154.5 whp and 135.6 wtq surprised me with little ABF cams and an off the shelf Motronic chip. It will be fun to drive once I get this thing broke in. Can't wait to see what this motor does after the forged pistons settle in and we throw a 268/276 set of cams in there. 

All thanks goes to Josh at TT.


----------



## Pure16v (Oct 22, 2010)




----------



## handyalbert11 (Nov 22, 2007)

This may be already out there but I haven't been able to find it, how far can you safely bore a 1.8 block to? close to 2.0? thanks


----------



## oldschool eighty8 (Apr 17, 2009)

I'm having mine bored to a 1.9 and there's still plenty of meat left. 

Speaking of pl motors I'm curious if anyone else is running a similar set up to mine and what numbers they saw from it. 

Pl block bored to a 1.9 je pistons 11:5:1 compression 
2.0 head ported and resurfaced 
Autotech street cams an adjustable cam gear 
Hd valve springs 
Autotech 10mm wires 
R1 carbs using ms for spark 
Tt race header 
Lw flywheel


----------



## prom king (Aug 14, 2004)

oldschool eighty8 said:


> I'm having mine bored to a 1.9 and there's still plenty of meat left.
> 
> Speaking of pl motors I'm curious if anyone else is running a similar set up to mine and what numbers they saw from it.
> 
> ...


 Sounds like 140-150ish whp to me


----------



## oldschool eighty8 (Apr 17, 2009)

prom king said:


> Sounds like 140-150ish whp to me


 Cool, thanks! I was planning on keeping the bottom end stock when I bought the cams. Now that I'm having it bored and running higher compression I might go with something bigger.


----------



## fredybender (Nov 18, 2008)

I just bumped CR to 14.2: 1 static  
I just need to button up a few things, and start the puppy! 

Should be going to the dyno after alignement... 
Last dyno (vid on earlier page) yeilded 216WHP = 242 corrected hp at the crank 
should aim for a few more ponies... 
Should be fun with the 6spd. Quaife dogbox


----------



## Stangy (Mar 16, 2007)

fredybender said:


> I just bumped CR to 14.2: 1 static
> I just need to button up a few things, and start the puppy!
> 
> Should be going to the dyno after alignement...
> ...


 haha 14.2.1..simply amazing! My nest build is going to be an N/A super high comp on ITB :heart:


----------



## fredybender (Nov 18, 2008)

Stangy said:


> haha 14.2.1..simply amazing! My nest build is going to be an N/A super high comp on ITB :heart:


 Pistons at TDC  
you can see where there is a small interference, at the squish band... (small marks around the piston at the 45 degree taper) 
Issue has been adressed  
84mm bore X95.5 stroke


----------



## handyalbert11 (Nov 22, 2007)

wow thats impressive fredy :thumbup: So anybody go any larger with a pl?
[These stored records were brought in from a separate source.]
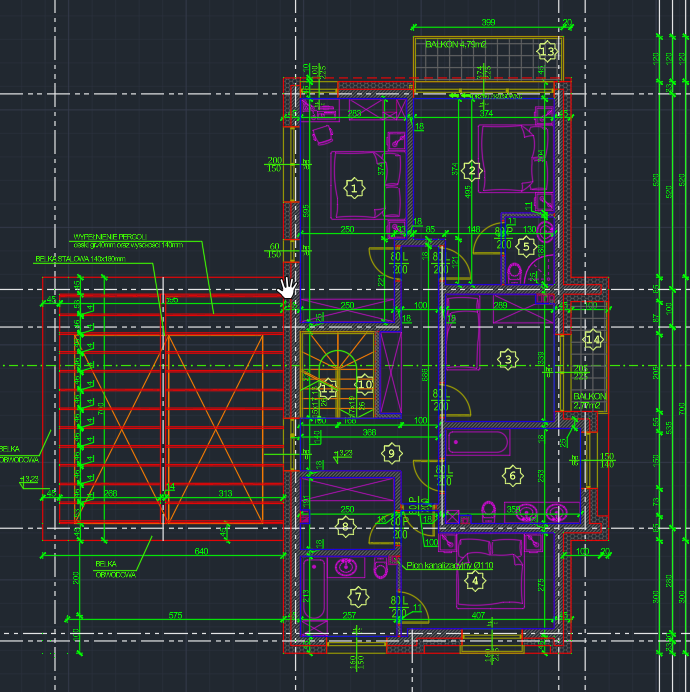Image resolution: width=690 pixels, height=692 pixels.
Task: Select room number 7 marker
Action: 359,597
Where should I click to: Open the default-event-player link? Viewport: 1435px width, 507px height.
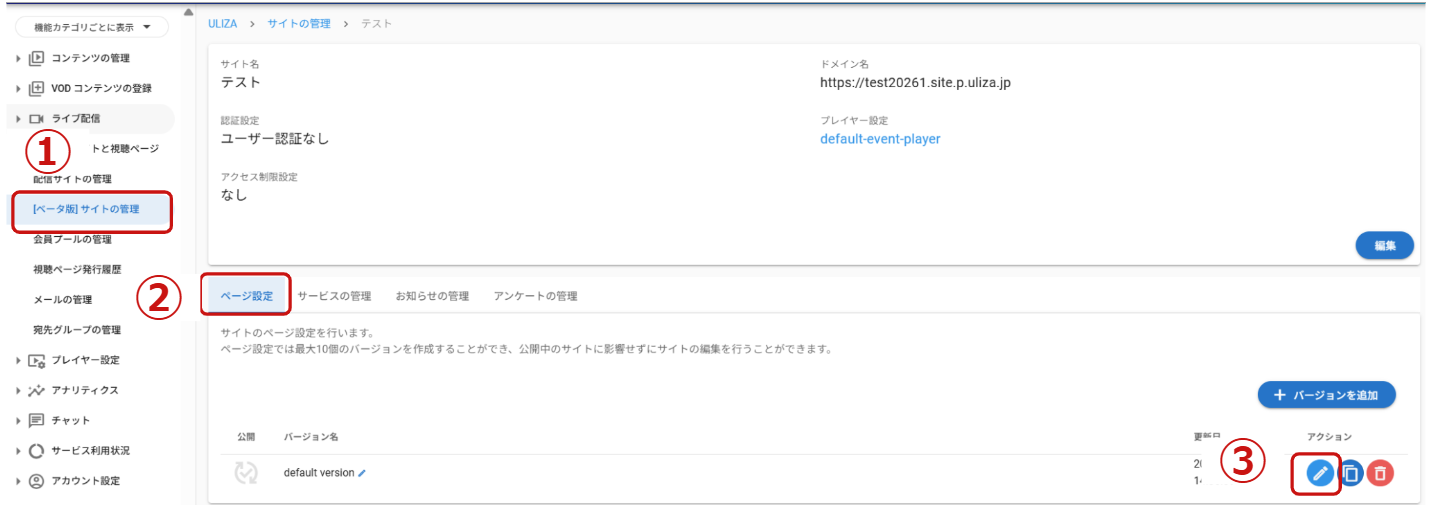[880, 139]
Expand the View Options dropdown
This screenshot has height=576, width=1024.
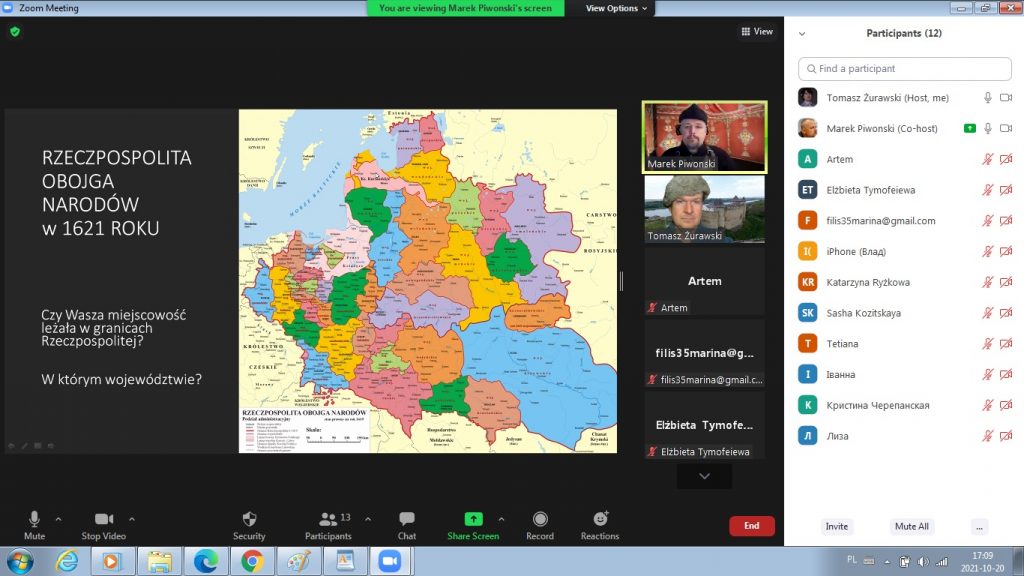(616, 8)
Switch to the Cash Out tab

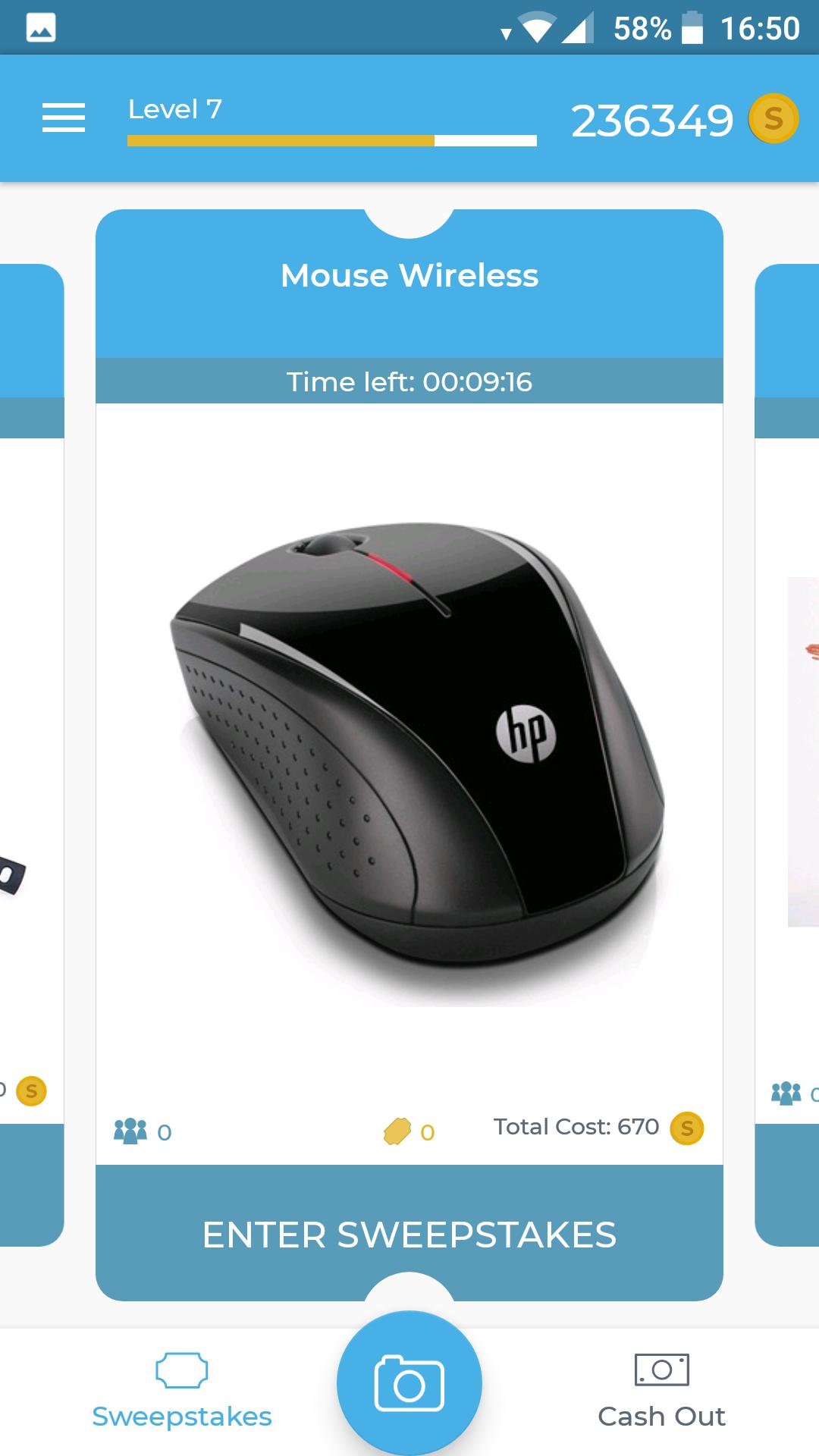click(661, 1392)
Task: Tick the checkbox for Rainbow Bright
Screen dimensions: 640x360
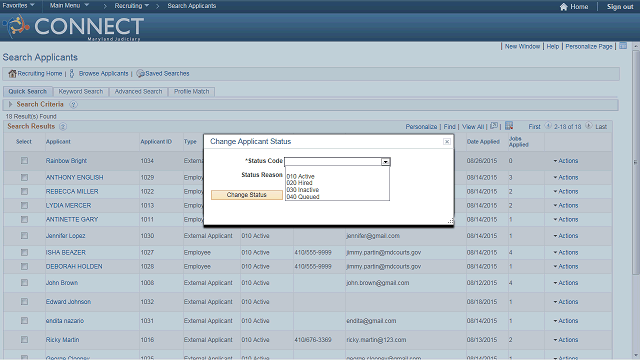Action: tap(24, 161)
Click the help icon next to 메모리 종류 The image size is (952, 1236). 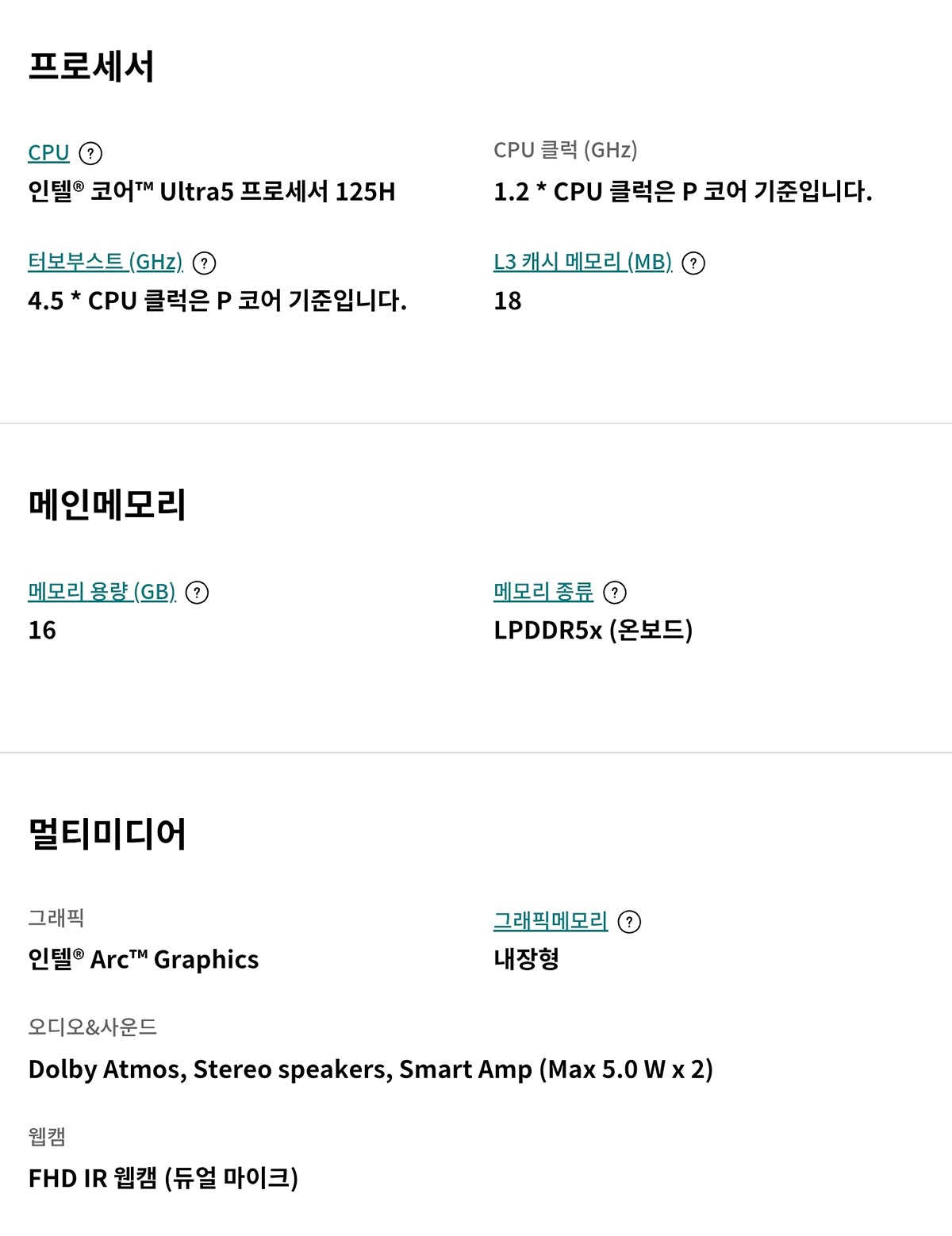[x=615, y=593]
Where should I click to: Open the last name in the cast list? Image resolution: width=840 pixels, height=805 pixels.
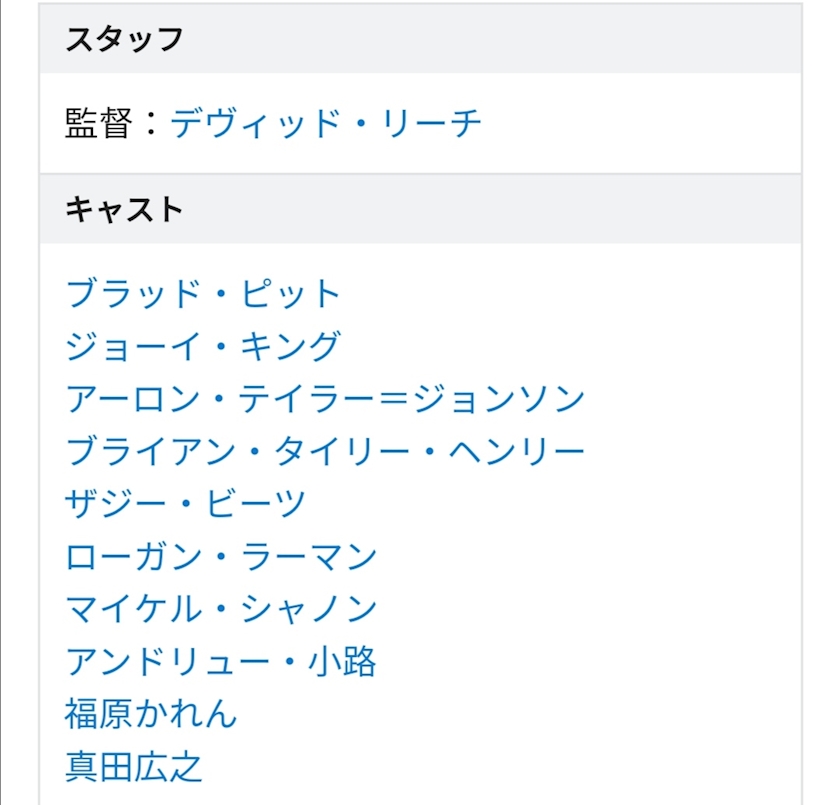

I'm trying to decide if i should build up mine or try to find a 9a or aba


----------



## leon whalen (May 28, 2007)

handyalbert11 said:


> This may be already out there but I haven't been able to find it, how far can you safely bore a 1.8 block to? close to 2.0? thanks


 if you want to make street power, then get an aba and put your 1.8 head on it. the 1.8 16v head is great but the 1.8 block lacks torque and growth potential.


----------



## handyalbert11 (Nov 22, 2007)

Thank you! Exactly the information I was looking for :thumbup:


----------



## cabby85 (Feb 28, 2009)

leon whalen said:


> if you want to make street power, then get an aba and put your 1.8 head on it. the 1.8 16v head is great but the 1.8 block lacks torque and growth potential.


 don't forget ABF pistons or you'll have slugish power with 8.5:1 C/R


----------



## leon whalen (May 28, 2007)

cabby85 said:


> don't forget ABF pistons or you'll have slugish power with 8.5:1 C/R


 sorry. what i meant was build a proper aba16v. 

option 1- abf pistons aba rods aba block=10.5:1 comp. (most $$ but quick & easy) 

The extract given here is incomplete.